Private bareboat schemes like Monaco (3 months), France, Italy (42 days) and Greece could be challenged as yachts under these schemes do not comply with commercial standards and are / could not really be chartered without crew, resulting in potential issues with Flag states and Port State Control if charterers are found on board and if they sail outside of their country of registration.
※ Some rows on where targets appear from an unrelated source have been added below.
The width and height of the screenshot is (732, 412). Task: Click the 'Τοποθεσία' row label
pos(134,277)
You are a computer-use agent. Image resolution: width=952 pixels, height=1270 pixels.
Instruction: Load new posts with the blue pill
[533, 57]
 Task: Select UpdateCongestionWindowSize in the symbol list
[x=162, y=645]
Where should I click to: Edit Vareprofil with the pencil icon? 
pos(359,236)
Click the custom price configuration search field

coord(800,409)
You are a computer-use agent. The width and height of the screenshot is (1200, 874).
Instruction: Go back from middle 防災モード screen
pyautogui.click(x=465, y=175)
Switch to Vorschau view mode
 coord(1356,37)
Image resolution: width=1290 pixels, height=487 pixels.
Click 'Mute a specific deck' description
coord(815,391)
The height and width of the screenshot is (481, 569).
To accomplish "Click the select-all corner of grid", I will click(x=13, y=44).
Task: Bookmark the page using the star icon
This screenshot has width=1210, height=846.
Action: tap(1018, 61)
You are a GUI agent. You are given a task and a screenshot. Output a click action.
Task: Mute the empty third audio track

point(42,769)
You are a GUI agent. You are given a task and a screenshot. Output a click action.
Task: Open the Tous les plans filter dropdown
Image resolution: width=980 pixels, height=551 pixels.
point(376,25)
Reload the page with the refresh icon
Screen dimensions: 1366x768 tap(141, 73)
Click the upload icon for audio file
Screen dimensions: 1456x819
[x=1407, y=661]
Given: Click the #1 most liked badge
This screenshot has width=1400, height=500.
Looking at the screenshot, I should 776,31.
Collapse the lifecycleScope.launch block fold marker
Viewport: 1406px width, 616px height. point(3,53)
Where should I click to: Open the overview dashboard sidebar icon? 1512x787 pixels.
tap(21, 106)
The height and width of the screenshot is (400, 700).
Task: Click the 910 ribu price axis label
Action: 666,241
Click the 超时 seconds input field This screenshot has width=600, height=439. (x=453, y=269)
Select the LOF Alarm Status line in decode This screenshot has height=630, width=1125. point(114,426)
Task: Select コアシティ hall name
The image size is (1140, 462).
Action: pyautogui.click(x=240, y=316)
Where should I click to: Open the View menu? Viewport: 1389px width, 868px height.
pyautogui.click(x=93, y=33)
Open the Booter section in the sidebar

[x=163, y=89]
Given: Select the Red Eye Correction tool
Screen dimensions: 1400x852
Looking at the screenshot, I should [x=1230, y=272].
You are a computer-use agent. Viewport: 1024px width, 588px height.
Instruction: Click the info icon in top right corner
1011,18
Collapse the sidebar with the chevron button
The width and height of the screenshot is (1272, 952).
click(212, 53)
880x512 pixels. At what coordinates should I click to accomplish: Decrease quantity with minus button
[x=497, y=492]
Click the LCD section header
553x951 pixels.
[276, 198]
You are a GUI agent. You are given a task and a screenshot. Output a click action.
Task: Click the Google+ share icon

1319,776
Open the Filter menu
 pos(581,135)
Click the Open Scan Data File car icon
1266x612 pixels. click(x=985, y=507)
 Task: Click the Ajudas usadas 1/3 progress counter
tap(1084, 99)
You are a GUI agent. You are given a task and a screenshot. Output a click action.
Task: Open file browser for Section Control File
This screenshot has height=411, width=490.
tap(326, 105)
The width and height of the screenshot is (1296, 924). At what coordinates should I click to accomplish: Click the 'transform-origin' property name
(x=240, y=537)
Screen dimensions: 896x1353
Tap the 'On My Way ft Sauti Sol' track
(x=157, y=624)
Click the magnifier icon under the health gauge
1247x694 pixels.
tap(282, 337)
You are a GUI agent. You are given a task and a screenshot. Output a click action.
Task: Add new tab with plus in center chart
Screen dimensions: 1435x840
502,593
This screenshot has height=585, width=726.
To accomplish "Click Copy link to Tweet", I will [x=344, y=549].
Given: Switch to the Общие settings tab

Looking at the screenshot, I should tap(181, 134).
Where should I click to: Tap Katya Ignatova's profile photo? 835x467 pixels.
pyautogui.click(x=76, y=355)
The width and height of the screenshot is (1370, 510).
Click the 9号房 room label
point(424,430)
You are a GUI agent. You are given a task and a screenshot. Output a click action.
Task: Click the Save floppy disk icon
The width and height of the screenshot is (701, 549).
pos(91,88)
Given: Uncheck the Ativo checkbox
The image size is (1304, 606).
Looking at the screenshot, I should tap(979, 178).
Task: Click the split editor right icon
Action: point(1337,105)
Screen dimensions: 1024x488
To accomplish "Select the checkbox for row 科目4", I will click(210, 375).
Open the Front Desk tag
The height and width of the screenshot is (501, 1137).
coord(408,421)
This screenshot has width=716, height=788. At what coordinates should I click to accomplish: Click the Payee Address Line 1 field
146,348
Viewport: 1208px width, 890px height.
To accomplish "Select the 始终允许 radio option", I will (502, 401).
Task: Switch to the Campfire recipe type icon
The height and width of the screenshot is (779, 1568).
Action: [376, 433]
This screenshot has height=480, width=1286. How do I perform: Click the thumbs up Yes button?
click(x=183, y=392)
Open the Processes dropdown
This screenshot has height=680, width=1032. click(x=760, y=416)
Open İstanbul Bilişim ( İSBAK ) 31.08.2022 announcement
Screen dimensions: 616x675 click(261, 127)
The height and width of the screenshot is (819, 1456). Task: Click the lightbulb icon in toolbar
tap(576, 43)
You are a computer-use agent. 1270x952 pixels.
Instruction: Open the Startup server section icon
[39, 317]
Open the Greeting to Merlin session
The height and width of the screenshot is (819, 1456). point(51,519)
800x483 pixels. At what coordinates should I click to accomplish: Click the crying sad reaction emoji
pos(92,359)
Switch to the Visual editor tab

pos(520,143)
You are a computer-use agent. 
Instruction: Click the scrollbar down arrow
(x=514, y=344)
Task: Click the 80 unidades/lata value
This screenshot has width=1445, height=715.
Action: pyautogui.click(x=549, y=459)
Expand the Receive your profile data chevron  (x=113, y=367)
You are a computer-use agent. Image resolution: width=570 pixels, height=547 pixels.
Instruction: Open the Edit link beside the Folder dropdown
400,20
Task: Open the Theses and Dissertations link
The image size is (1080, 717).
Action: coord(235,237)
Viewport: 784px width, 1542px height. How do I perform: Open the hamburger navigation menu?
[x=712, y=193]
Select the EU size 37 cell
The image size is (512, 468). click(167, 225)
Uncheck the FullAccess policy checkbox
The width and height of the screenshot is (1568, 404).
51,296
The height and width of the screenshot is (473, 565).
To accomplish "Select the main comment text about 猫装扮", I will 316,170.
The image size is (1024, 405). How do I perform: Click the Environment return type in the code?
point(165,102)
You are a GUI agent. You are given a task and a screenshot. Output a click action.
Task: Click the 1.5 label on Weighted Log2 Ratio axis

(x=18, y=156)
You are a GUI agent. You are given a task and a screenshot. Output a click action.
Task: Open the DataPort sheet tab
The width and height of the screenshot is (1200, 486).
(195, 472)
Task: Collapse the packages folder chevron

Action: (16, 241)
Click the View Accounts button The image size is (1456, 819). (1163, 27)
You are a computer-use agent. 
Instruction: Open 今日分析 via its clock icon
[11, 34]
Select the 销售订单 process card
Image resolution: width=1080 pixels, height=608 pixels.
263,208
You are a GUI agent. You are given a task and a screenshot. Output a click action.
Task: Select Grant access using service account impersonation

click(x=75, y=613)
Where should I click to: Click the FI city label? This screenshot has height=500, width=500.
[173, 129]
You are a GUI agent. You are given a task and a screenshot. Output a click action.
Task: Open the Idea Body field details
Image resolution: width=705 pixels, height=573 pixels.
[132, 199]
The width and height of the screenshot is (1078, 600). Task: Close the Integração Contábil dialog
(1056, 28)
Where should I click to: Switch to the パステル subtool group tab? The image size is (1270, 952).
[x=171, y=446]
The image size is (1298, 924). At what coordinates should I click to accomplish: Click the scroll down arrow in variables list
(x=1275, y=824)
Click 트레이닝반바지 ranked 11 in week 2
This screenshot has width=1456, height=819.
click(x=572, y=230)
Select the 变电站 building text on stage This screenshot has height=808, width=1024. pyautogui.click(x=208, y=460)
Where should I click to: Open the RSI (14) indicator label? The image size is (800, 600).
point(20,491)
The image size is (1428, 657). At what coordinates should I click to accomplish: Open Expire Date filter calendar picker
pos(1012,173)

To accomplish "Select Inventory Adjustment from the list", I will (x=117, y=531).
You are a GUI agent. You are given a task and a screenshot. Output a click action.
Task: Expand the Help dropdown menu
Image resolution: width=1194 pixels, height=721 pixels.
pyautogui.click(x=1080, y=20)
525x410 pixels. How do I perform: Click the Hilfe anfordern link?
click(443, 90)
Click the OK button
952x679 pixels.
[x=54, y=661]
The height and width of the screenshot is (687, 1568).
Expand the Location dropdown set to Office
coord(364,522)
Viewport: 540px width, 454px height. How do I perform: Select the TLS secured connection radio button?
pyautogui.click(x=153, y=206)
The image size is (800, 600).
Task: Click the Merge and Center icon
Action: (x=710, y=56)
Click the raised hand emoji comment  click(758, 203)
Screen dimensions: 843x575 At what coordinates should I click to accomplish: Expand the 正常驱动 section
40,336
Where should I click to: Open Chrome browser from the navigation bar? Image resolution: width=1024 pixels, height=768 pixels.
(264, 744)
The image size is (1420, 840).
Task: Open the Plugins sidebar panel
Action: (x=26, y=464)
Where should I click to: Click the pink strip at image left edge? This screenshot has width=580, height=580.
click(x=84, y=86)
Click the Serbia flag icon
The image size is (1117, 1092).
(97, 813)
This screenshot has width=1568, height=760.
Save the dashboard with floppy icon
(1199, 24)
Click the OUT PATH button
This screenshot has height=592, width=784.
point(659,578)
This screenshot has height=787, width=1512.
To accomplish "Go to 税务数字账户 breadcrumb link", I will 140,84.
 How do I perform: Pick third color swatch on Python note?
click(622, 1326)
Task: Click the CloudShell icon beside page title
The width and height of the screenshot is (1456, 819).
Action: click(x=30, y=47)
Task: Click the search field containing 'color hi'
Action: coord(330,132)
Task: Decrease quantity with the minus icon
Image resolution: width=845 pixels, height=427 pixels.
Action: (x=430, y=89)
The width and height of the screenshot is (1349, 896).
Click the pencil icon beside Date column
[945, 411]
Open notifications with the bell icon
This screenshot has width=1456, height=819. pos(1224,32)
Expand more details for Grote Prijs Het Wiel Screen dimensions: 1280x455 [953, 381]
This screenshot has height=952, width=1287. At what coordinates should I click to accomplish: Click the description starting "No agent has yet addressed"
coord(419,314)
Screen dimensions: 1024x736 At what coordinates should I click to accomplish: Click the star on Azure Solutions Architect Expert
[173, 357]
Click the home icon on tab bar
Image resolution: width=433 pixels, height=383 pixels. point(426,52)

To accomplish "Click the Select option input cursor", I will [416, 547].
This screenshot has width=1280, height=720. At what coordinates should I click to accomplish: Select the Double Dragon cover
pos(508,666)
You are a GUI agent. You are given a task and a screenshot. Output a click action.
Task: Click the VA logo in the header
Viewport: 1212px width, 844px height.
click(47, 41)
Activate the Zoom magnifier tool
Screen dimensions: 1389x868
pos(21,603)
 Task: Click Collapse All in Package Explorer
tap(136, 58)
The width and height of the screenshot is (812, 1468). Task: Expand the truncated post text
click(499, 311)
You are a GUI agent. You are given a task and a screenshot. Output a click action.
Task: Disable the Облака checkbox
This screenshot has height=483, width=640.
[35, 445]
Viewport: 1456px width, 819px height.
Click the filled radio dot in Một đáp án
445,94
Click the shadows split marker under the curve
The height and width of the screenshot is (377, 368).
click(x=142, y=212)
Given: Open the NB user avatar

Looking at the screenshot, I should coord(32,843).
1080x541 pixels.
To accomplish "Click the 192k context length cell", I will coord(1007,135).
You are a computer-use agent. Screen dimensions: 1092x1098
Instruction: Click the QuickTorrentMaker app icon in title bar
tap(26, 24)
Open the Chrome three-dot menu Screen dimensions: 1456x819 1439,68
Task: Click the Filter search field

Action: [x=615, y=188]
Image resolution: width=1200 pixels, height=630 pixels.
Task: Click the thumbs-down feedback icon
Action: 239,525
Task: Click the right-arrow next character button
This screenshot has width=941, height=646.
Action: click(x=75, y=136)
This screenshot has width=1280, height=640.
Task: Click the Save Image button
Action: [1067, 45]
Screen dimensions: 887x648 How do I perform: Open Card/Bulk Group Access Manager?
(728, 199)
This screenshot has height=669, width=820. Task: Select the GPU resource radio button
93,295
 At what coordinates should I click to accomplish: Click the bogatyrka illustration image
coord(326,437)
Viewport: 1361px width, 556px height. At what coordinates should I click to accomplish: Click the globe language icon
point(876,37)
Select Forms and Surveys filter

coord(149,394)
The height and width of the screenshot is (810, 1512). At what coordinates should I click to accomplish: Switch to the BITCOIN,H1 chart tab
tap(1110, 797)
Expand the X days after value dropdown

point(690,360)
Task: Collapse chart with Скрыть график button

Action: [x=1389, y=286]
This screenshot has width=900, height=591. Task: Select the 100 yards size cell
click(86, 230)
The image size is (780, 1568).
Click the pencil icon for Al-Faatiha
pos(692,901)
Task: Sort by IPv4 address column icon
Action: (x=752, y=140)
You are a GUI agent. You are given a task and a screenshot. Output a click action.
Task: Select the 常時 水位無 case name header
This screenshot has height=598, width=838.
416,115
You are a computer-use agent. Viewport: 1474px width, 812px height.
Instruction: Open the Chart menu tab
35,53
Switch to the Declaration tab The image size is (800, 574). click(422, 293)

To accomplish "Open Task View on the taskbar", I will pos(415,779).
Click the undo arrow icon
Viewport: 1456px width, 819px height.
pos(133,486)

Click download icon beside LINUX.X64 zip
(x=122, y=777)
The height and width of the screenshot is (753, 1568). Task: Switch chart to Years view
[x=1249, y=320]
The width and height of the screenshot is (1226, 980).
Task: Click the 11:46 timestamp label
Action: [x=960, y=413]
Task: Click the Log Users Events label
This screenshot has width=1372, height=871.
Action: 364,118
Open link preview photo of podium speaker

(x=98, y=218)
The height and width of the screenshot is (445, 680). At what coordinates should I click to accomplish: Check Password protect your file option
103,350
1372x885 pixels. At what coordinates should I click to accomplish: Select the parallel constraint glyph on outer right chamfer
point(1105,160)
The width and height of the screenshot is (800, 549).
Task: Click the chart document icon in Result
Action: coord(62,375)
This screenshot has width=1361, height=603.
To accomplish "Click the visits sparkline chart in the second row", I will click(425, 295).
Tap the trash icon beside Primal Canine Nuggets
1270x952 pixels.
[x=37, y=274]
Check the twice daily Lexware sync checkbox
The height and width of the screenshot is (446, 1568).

No VAT advantages shall be allowed for such yachts (at the exemption of duties on fuel in some countries when on charter ie: France).

SOLUTION: Develop dual-use operation schemes approved by PSC for yachts commercially compliant on voluntary basis to avoid any detention that shall also take into account the tax element (Marshall Islands are well advanced in the development of such scheme)

2. Move towards a shipping operation for « real » commercial yachts.

Time Charter based on shipping standards for yachts really operating commercially and engaged on International voyages.

BIMCO or Transport Contract could be used…

Problem: brokers are reluctant as they will be responsible like a travel agency if the yacht is not put at the disposal of the charterers, in addition to the pre determine route and new type of contract to be draft and used.

CONCLUSION

The future will tell us how these measures will be applied in practice, whether they will have a real impact on the charter business and whether we will manage to speak with one single voice to defend our Industry in order that the Med does not lose its “prestige".